Yarjka wrote:You disagree with the homosexual lifestyle, that is clear. Not all of us disagree with this lifestyle. I know great people, who are in stable, healthy, and loving relationships with significant others of the same sex. By prohibiting these very happy unions, we are not spreading equality, but stifling it.
I'm not advocating legal prohibition of same-sex unions. I'm saying that God has said that homosexual behavior is sinful.
Yarjka wrote:You seem to think that by making opposite-sex relationships legal while prohibiting same-sex unions, gays will be more likely to shun their homosexual tendencies and marry someone, thus becoming straight. I disagree with this thinking. It is the same thinking that many Christians had in the middle ages with regard to other religions ... that somehow by making those religions less equal in their rights that people would convert to Christianity. They didn't, and this led to things like crusades and mortal ultimatums. A religious conviction is very strong, but it can be changed. Most homosexuals feel just as strongly about their orientation. If one's sexual orientation can be changed without extreme consequences to one's being (of which I, personally, am doubtful), then isn't the proper way to convert others through love, and not hate? A same-sex couple that sees straight couples that have more rights than they have, even though they've been together in a deep commitment to each other for over ten years, while some straight people go through three or more marriages in that time (certainly this goes both ways, as many homosexual couples are not so long lasting), leads to feelings of contempt and scorn that are not healthy for society as a whole, and will bring worse consequences of discrimination and inequality down the road. We really need to learn from past mistakes and accept people, rather than ostracizing them.
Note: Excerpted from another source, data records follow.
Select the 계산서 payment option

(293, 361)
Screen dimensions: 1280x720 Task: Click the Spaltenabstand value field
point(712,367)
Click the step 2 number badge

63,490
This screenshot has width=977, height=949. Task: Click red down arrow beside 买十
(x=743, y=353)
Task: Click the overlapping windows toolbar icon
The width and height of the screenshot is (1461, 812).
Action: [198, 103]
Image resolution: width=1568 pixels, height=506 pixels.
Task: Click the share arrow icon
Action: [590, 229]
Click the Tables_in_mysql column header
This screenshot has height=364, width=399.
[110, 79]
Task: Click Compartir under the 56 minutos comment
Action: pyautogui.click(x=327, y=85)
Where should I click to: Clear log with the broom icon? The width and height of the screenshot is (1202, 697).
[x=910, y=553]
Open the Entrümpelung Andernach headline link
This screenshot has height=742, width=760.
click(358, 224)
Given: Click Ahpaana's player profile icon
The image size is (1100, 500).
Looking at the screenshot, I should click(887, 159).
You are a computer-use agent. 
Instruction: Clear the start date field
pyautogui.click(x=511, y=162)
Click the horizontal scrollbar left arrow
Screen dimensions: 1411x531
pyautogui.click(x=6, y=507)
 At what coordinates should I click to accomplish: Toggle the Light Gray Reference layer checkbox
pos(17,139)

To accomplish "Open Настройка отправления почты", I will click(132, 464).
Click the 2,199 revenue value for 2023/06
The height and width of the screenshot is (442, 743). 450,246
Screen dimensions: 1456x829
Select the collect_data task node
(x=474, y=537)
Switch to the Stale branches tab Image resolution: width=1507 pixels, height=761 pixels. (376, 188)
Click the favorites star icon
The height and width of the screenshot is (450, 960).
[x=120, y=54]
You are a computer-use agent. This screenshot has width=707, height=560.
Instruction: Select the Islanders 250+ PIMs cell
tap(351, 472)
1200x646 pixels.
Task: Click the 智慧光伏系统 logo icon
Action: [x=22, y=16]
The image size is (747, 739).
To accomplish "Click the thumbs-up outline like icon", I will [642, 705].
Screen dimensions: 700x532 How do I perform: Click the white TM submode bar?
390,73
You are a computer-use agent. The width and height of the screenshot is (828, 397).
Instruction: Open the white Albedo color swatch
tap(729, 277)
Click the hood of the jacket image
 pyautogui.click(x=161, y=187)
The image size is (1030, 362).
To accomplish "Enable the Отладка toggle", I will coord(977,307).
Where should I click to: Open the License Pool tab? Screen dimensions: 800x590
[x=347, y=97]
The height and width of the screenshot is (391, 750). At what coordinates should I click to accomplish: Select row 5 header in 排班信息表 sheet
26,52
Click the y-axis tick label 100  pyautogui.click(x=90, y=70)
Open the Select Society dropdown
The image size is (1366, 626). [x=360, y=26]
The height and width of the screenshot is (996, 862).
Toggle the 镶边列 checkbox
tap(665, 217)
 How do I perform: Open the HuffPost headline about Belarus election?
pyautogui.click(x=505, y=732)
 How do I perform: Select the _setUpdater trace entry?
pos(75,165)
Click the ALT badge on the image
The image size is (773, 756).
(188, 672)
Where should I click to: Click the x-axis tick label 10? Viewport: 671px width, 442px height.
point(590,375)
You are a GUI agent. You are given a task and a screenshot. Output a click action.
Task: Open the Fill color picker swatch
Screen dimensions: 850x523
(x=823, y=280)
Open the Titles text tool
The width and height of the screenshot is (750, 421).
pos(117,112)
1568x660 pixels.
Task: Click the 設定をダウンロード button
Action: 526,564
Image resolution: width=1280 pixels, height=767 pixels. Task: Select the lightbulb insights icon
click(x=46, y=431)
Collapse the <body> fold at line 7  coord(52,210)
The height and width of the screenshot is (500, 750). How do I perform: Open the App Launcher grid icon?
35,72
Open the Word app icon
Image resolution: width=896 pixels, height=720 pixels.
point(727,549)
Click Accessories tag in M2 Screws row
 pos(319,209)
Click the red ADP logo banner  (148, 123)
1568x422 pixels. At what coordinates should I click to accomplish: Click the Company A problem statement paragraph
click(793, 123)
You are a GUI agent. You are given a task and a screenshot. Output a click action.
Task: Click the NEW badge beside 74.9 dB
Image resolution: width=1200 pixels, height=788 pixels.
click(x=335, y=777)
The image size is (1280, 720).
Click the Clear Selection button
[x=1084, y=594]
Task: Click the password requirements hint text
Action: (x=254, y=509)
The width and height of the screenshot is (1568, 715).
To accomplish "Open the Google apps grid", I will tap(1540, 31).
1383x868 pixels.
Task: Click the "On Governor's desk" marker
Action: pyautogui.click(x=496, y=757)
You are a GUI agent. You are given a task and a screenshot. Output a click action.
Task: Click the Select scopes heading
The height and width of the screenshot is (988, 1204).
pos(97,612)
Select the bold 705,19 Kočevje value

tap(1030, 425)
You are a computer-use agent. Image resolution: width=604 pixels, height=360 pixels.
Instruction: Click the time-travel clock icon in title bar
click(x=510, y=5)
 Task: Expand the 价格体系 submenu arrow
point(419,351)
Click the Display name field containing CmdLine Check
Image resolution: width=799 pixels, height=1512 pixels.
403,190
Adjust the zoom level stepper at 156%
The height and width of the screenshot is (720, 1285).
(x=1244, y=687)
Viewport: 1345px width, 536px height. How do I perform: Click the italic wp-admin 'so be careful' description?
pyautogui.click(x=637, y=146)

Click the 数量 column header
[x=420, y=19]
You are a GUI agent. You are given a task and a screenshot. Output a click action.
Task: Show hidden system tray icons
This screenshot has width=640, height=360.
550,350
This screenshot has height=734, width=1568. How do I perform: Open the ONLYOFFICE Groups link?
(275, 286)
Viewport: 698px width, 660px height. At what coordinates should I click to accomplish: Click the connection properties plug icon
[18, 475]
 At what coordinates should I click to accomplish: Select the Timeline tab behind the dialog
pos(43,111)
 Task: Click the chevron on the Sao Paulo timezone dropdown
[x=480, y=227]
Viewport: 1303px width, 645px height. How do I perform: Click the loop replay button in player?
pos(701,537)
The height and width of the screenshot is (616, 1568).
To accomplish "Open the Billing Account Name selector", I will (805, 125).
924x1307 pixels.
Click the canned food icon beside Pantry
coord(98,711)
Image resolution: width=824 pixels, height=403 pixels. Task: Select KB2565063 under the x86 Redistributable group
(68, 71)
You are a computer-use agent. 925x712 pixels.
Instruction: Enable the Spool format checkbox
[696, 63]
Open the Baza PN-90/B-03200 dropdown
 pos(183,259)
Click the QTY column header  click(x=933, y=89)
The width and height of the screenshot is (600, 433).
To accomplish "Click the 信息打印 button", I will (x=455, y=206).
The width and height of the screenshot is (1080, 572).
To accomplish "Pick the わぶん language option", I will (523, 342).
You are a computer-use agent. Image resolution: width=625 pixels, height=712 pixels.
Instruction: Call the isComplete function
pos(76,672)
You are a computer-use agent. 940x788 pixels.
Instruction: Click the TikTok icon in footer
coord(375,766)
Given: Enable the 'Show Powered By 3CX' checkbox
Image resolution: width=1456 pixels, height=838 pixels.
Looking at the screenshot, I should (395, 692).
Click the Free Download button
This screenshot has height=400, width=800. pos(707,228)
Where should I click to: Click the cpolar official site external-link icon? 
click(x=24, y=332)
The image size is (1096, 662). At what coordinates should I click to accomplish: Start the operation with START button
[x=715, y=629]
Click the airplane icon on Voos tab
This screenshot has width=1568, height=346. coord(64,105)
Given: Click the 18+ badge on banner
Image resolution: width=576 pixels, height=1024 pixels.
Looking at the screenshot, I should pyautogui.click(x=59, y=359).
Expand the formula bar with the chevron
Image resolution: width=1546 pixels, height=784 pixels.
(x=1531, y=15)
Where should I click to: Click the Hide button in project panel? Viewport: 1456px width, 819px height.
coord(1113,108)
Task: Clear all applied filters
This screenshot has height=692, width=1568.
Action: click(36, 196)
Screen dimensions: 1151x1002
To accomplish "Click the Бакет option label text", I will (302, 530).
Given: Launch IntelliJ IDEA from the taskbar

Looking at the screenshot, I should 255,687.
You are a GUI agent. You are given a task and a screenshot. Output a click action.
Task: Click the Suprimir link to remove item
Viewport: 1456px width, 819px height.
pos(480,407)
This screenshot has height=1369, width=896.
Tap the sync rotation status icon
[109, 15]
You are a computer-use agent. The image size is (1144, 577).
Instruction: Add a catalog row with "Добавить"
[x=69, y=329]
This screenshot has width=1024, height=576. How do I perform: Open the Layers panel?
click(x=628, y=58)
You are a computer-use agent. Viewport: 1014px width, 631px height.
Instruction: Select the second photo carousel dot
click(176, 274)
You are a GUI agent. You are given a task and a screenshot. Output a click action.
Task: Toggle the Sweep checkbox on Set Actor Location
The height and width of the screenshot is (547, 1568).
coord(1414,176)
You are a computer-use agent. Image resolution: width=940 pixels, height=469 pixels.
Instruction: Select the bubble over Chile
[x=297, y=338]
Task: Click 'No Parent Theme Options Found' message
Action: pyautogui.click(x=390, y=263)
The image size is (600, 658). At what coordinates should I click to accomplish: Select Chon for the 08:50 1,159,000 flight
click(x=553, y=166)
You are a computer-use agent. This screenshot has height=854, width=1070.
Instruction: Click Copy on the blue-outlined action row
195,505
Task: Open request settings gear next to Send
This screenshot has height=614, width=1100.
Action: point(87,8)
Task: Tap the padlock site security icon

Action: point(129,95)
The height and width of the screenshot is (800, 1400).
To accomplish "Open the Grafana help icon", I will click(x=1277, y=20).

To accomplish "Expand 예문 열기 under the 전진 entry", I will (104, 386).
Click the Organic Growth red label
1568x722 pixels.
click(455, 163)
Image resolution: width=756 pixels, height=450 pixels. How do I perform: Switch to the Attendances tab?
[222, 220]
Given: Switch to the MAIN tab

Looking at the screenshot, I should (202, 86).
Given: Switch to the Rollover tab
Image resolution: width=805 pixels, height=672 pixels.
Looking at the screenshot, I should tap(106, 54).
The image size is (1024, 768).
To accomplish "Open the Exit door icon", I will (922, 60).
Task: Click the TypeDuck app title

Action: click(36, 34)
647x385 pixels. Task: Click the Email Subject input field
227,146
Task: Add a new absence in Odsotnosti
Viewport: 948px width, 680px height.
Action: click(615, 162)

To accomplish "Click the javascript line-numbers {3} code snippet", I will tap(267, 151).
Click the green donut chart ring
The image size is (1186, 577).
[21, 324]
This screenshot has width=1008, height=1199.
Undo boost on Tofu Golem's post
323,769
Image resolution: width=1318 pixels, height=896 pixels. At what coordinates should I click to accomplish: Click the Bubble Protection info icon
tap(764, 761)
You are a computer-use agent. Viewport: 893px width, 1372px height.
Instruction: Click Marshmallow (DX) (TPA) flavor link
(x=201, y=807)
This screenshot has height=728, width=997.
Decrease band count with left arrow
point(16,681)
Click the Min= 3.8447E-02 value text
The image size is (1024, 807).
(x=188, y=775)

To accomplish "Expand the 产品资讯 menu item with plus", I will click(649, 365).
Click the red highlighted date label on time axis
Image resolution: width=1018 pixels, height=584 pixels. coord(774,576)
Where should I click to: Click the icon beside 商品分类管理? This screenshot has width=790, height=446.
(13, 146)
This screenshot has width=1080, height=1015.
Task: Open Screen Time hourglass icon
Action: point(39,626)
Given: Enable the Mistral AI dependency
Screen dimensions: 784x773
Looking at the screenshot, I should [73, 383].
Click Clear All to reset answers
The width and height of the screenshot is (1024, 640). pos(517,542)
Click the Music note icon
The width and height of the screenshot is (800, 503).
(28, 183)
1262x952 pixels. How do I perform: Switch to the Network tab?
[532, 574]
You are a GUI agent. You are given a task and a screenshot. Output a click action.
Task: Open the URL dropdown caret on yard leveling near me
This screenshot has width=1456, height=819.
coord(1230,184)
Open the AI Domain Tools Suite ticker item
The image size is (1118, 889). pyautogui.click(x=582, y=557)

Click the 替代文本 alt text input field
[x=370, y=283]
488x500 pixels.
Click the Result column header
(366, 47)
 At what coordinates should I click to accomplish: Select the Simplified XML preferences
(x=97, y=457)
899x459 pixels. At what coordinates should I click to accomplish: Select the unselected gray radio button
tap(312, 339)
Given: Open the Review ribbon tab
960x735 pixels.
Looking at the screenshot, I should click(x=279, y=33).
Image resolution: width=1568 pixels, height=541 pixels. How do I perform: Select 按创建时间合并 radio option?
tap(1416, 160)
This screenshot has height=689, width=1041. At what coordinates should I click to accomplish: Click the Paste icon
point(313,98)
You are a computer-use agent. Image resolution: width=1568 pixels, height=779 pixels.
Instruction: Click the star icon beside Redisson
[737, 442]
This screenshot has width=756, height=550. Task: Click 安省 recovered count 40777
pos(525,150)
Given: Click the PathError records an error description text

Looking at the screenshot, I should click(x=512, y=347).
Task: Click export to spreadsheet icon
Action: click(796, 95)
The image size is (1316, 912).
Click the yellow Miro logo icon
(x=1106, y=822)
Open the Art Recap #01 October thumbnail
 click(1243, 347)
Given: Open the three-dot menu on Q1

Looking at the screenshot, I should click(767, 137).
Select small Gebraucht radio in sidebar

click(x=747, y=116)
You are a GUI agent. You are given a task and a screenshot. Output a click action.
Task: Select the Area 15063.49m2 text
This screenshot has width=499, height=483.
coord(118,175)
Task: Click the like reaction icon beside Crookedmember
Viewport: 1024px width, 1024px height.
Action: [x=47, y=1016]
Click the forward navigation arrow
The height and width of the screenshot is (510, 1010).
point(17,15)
Make life as good as we can for all people everywhere - that should be our primary concern.
No, I don't think that at all. Marrying someone of the opposite sex rarely helps in becoming straight. I don't recommend this at all. I'm saying that a "gay" person has the right to marry a person of the opposite sex, just like anyone else. "Gays" and all others thus have equal civil rights simply because the same law is equally and fairly applied to everyone.

I don't advocate hate. Not extending special rights and privileges demanded by those who practice homosexual behavior is not hate.

Why should a same-sex couple look at a heterosexual couple and compare marriage rights? A same-sex relationship is clearly different from a marriage relationship, so we should not expect to find the same rights in both kinds of relationships. Not all relationships are created equal.

Divorce is not a good thing for marriage. Similarly calling same-sex relationships "marriage" would not strengthen the institution of marriage but weaken it.

If to accept people means to you that we must condone their behavior, even when that behavior is not in the best interest of society, then I disagree with you. We should love people and not ostracize them, but we should never surrender our moral principles just to win the friendship of others.

When people are on a self-destructive path it is not making life good for them by pretending that all is well. Our primary concern should be for a person's eternal welfare, which means warning people that homosexual behavior will destroy them from within. If you see someone pick up a deadly snake, is it better to laugh and pat them on the back and make life easy for them, or to yell and holler to throw the snake away, thus disturbing their peace? Which is the more loving, and which the more hateful?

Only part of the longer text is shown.